Exercise: Write out all of the data exactly as it appears.
Data provided section start
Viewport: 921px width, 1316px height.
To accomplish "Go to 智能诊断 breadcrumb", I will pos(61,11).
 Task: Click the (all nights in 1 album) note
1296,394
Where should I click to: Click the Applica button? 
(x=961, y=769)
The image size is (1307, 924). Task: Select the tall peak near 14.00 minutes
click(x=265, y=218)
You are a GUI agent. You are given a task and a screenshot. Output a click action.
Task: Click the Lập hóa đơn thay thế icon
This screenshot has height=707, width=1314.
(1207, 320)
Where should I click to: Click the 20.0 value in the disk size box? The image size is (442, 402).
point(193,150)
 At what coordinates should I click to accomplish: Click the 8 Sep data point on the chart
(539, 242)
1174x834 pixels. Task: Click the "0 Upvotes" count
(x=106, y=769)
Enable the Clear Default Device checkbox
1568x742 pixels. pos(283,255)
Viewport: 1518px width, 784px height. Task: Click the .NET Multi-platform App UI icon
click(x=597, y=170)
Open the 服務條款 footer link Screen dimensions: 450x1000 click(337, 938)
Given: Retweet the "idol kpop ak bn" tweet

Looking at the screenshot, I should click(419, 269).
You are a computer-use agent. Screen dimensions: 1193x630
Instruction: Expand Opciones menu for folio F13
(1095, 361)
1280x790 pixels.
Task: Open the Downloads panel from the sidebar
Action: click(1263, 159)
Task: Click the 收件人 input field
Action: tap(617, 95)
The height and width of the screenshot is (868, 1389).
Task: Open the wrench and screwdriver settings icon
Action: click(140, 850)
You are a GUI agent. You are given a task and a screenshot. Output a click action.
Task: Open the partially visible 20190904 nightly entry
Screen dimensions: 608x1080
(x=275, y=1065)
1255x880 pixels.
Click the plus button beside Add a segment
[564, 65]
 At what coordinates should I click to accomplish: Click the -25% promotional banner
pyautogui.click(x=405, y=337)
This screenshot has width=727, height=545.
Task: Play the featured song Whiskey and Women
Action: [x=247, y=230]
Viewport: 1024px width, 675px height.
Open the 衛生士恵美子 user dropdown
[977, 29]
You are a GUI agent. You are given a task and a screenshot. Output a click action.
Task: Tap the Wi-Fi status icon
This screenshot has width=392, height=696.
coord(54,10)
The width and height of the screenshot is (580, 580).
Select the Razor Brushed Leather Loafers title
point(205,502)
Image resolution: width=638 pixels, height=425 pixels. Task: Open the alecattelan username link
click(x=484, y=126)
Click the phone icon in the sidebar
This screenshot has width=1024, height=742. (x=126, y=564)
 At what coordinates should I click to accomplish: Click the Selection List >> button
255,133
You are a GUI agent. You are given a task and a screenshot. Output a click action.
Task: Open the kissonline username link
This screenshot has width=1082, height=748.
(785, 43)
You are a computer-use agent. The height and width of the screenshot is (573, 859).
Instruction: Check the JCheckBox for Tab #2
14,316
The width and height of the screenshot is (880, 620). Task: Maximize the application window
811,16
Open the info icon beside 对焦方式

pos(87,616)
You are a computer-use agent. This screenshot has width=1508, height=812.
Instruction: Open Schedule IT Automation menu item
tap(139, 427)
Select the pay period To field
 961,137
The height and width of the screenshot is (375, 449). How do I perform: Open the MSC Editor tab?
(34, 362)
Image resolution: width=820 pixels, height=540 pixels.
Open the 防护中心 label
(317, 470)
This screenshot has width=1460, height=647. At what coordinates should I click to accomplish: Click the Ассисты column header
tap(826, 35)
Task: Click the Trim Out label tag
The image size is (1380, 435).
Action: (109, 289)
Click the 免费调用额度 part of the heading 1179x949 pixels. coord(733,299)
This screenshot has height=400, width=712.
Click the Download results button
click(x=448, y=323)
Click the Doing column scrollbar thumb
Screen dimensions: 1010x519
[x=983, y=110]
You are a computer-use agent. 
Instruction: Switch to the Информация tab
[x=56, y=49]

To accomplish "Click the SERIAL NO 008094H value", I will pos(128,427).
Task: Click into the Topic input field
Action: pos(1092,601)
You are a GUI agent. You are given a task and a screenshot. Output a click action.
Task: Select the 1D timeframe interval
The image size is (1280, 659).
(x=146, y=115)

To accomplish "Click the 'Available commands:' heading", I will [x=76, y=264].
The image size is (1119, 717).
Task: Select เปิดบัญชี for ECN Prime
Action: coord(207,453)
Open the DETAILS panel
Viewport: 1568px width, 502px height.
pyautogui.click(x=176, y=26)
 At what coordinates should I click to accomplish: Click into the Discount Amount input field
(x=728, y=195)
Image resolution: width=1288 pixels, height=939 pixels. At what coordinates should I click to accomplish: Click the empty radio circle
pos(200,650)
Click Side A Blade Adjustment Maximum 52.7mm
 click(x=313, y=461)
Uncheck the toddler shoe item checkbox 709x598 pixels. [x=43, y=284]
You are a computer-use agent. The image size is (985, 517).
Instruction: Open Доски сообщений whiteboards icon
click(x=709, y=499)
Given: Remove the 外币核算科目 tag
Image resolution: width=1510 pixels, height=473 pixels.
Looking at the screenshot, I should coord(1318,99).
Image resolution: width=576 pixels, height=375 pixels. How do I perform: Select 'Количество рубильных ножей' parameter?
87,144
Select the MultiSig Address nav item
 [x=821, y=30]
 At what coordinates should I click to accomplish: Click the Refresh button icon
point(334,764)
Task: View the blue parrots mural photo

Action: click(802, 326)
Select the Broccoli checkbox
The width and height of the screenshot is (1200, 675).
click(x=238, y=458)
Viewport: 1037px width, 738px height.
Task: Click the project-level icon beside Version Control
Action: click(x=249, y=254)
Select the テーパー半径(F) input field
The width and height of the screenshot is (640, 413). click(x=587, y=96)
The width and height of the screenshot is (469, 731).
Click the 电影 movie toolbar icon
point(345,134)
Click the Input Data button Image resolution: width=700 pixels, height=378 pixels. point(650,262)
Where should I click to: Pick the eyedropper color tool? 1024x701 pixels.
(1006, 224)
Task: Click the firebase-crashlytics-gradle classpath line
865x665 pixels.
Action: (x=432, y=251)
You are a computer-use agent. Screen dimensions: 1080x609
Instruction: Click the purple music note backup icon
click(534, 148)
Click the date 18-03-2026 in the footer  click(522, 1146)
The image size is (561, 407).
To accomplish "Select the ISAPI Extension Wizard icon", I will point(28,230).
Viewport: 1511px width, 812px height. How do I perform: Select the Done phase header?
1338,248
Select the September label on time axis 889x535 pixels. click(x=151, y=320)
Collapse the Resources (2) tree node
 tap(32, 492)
Data provided section end
Result of this exercise:
Viewport: 921px width, 1316px height.
To accomplish "Go to 智能诊断 breadcrumb", I will pos(61,11).
 Task: Click the (all nights in 1 album) note
1296,394
Where should I click to: Click the Applica button? 
(x=961, y=769)
The image size is (1307, 924). Task: Select the tall peak near 14.00 minutes
click(x=265, y=218)
You are a GUI agent. You are given a task and a screenshot. Output a click action.
Task: Click the Lập hóa đơn thay thế icon
This screenshot has height=707, width=1314.
(1207, 320)
Where should I click to: Click the 20.0 value in the disk size box? The image size is (442, 402).
point(193,150)
 At what coordinates should I click to accomplish: Click the 8 Sep data point on the chart
(539, 242)
1174x834 pixels. Task: Click the "0 Upvotes" count
(x=106, y=769)
Enable the Clear Default Device checkbox
1568x742 pixels. pos(283,255)
Viewport: 1518px width, 784px height. Task: Click the .NET Multi-platform App UI icon
click(x=597, y=170)
Open the 服務條款 footer link Screen dimensions: 450x1000 click(337, 938)
Given: Retweet the "idol kpop ak bn" tweet

Looking at the screenshot, I should click(419, 269).
You are a computer-use agent. Screen dimensions: 1193x630
Instruction: Expand Opciones menu for folio F13
(1095, 361)
1280x790 pixels.
Task: Open the Downloads panel from the sidebar
Action: click(1263, 159)
Task: Click the 收件人 input field
Action: tap(617, 95)
The height and width of the screenshot is (868, 1389).
Task: Open the wrench and screwdriver settings icon
Action: click(140, 850)
You are a GUI agent. You are given a task and a screenshot. Output a click action.
Task: Open the partially visible 20190904 nightly entry
Screen dimensions: 608x1080
(x=275, y=1065)
1255x880 pixels.
Click the plus button beside Add a segment
[564, 65]
 At what coordinates should I click to accomplish: Click the -25% promotional banner
pyautogui.click(x=405, y=337)
This screenshot has width=727, height=545.
Task: Play the featured song Whiskey and Women
Action: [x=247, y=230]
Viewport: 1024px width, 675px height.
Open the 衛生士恵美子 user dropdown
[977, 29]
You are a GUI agent. You are given a task and a screenshot. Output a click action.
Task: Tap the Wi-Fi status icon
This screenshot has width=392, height=696.
coord(54,10)
The width and height of the screenshot is (580, 580).
Select the Razor Brushed Leather Loafers title
point(205,502)
Image resolution: width=638 pixels, height=425 pixels. Task: Open the alecattelan username link
click(x=484, y=126)
Click the phone icon in the sidebar
This screenshot has width=1024, height=742. (x=126, y=564)
 At what coordinates should I click to accomplish: Click the Selection List >> button
255,133
You are a GUI agent. You are given a task and a screenshot. Output a click action.
Task: Open the kissonline username link
This screenshot has width=1082, height=748.
(785, 43)
You are a computer-use agent. The height and width of the screenshot is (573, 859).
Instruction: Check the JCheckBox for Tab #2
14,316
The width and height of the screenshot is (880, 620). Task: Maximize the application window
811,16
Open the info icon beside 对焦方式

pos(87,616)
You are a computer-use agent. This screenshot has width=1508, height=812.
Instruction: Open Schedule IT Automation menu item
tap(139, 427)
Select the pay period To field
 961,137
The height and width of the screenshot is (375, 449). How do I perform: Open the MSC Editor tab?
(34, 362)
Image resolution: width=820 pixels, height=540 pixels.
Open the 防护中心 label
(317, 470)
This screenshot has width=1460, height=647. At what coordinates should I click to accomplish: Click the Ассисты column header
tap(826, 35)
Task: Click the Trim Out label tag
The image size is (1380, 435).
Action: (109, 289)
Click the 免费调用额度 part of the heading 1179x949 pixels. coord(733,299)
This screenshot has height=400, width=712.
Click the Download results button
click(x=448, y=323)
Click the Doing column scrollbar thumb
Screen dimensions: 1010x519
[x=983, y=110]
You are a computer-use agent. 
Instruction: Switch to the Информация tab
[x=56, y=49]

To accomplish "Click the SERIAL NO 008094H value", I will pos(128,427).
Task: Click into the Topic input field
Action: pos(1092,601)
You are a GUI agent. You are given a task and a screenshot. Output a click action.
Task: Select the 1D timeframe interval
The image size is (1280, 659).
(x=146, y=115)

To accomplish "Click the 'Available commands:' heading", I will [x=76, y=264].
The image size is (1119, 717).
Task: Select เปิดบัญชี for ECN Prime
Action: coord(207,453)
Open the DETAILS panel
Viewport: 1568px width, 502px height.
pyautogui.click(x=176, y=26)
 At what coordinates should I click to accomplish: Click into the Discount Amount input field
(x=728, y=195)
Image resolution: width=1288 pixels, height=939 pixels. At what coordinates should I click to accomplish: Click the empty radio circle
pos(200,650)
Click Side A Blade Adjustment Maximum 52.7mm
 click(x=313, y=461)
Uncheck the toddler shoe item checkbox 709x598 pixels. [x=43, y=284]
You are a computer-use agent. The image size is (985, 517).
Instruction: Open Доски сообщений whiteboards icon
click(x=709, y=499)
Given: Remove the 外币核算科目 tag
Image resolution: width=1510 pixels, height=473 pixels.
Looking at the screenshot, I should coord(1318,99).
Image resolution: width=576 pixels, height=375 pixels. How do I perform: Select 'Количество рубильных ножей' parameter?
87,144
Select the MultiSig Address nav item
 [x=821, y=30]
 At what coordinates should I click to accomplish: Click the Refresh button icon
point(334,764)
Task: View the blue parrots mural photo

Action: click(802, 326)
Select the Broccoli checkbox
The width and height of the screenshot is (1200, 675).
click(x=238, y=458)
Viewport: 1037px width, 738px height.
Task: Click the project-level icon beside Version Control
Action: click(x=249, y=254)
Select the テーパー半径(F) input field
The width and height of the screenshot is (640, 413). click(x=587, y=96)
The width and height of the screenshot is (469, 731).
Click the 电影 movie toolbar icon
point(345,134)
Click the Input Data button Image resolution: width=700 pixels, height=378 pixels. point(650,262)
Where should I click to: Pick the eyedropper color tool? 1024x701 pixels.
(1006, 224)
Task: Click the firebase-crashlytics-gradle classpath line
865x665 pixels.
Action: (x=432, y=251)
You are a computer-use agent. Screen dimensions: 1080x609
Instruction: Click the purple music note backup icon
click(534, 148)
Click the date 18-03-2026 in the footer  click(522, 1146)
The image size is (561, 407).
To accomplish "Select the ISAPI Extension Wizard icon", I will point(28,230).
Viewport: 1511px width, 812px height. How do I perform: Select the Done phase header?
1338,248
Select the September label on time axis 889x535 pixels. click(x=151, y=320)
Collapse the Resources (2) tree node
 tap(32, 492)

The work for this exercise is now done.